Dead fish on Clearwater Beach in Pinellas County, Fla., after a flare-up of the toxic red tide algae in 2023. Photo: Douglas R. Clifford/Associated Press

An Israeli startup is rethinking how to tackle two of the planet’s most stubborn environmental threats—toxic algae that can lead to dead zones in oceans and rising carbon levels, WSJ Pro Sustainable Business writes.

BlueGreen Water Technologies is developing a novel approach to neutralizing harmful algal blooms, those vivid slicks of toxic plant life that can choke sea and fresh water alike. In the process, it is also offering a potentially scalable new tool in the global effort to fight climate change.
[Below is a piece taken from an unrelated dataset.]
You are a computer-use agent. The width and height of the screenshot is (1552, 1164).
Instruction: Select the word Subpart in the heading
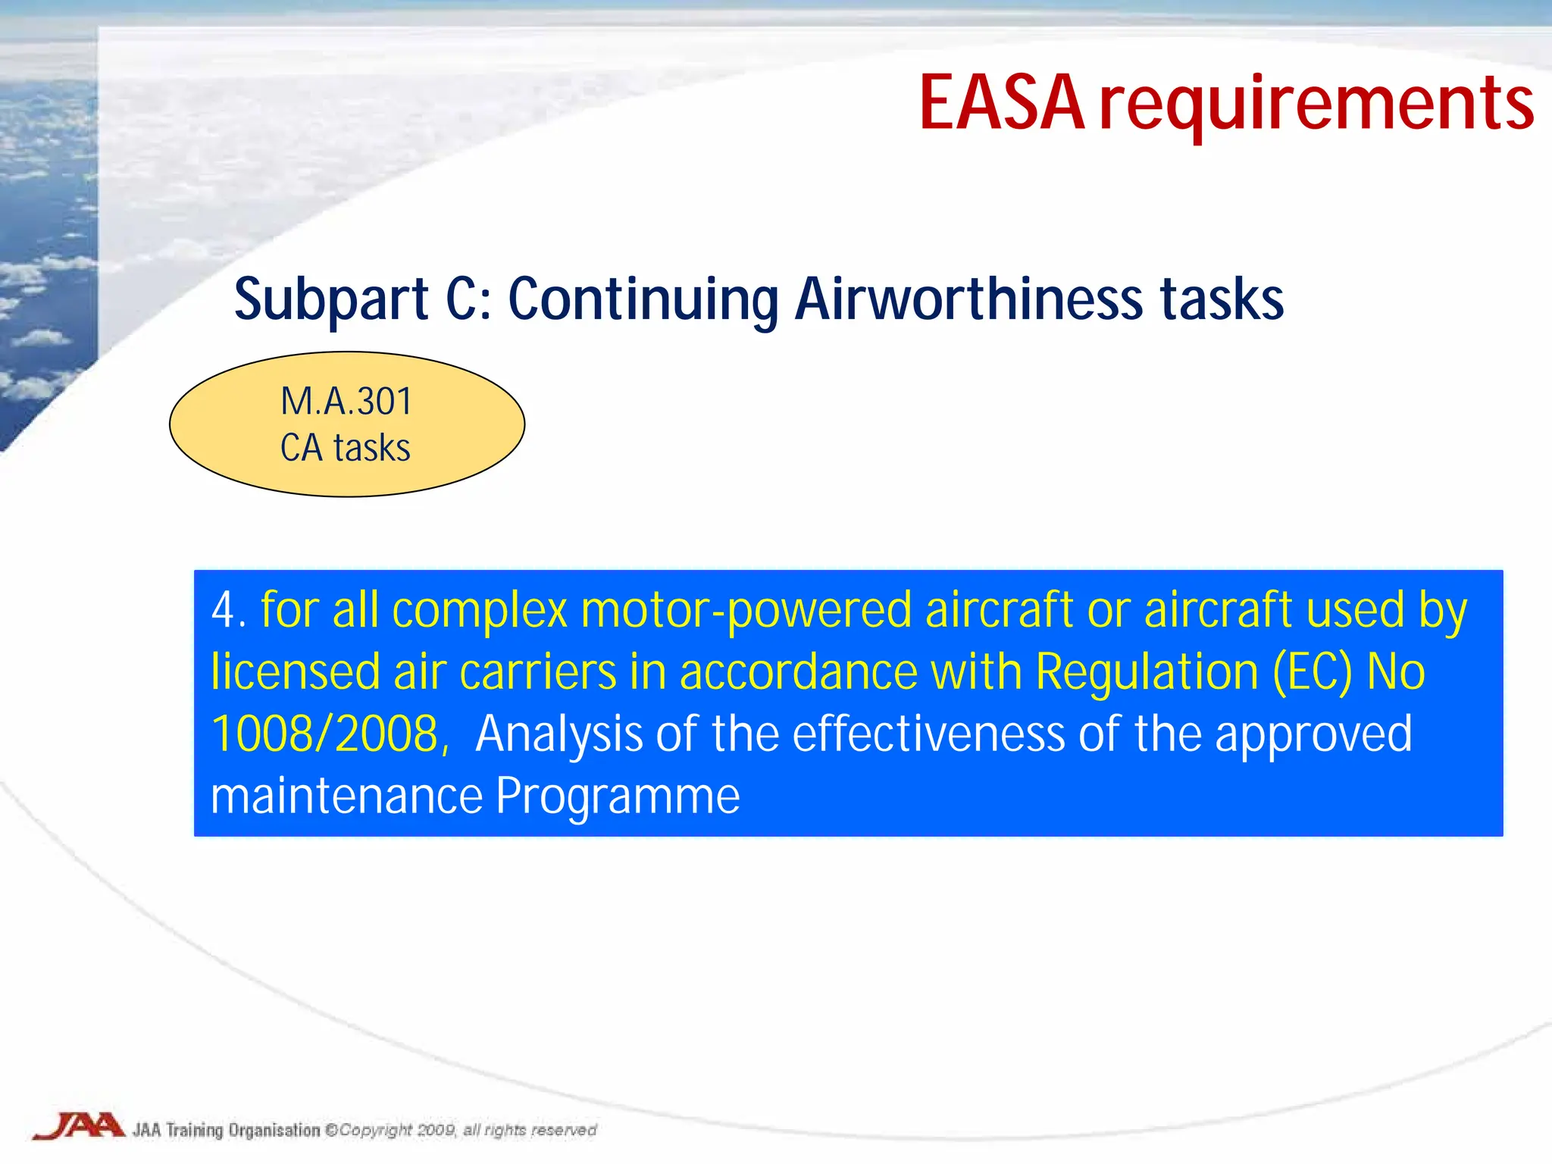pos(331,300)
BlueGreen’s solution is a re-engineered formulation of hydrogen peroxide that floats on the water’s surface and releases slowly—just enough to cause stress to the harmful algae but not enough to harm anything else. The aim isn’t to kill the algae directly, but to trick it into activating a natural self-destruct mechanism known as programmed cell death.

BlueGreen says the resulting sinking biomass is an effective way of locking carbon into sea- or lake-bed sediments for thousands of years. This idea forms the basis of its carbon credit offerings. BlueGreen employs satellite imaging, water sampling and sediment coring to quantify how much biomass it removes. It uses this data to sell removal credits.

 

Quotable

“It is shocking that 26 out of the world’s 30 largest tuna fishing companies do not disclose how much tuna they catch.”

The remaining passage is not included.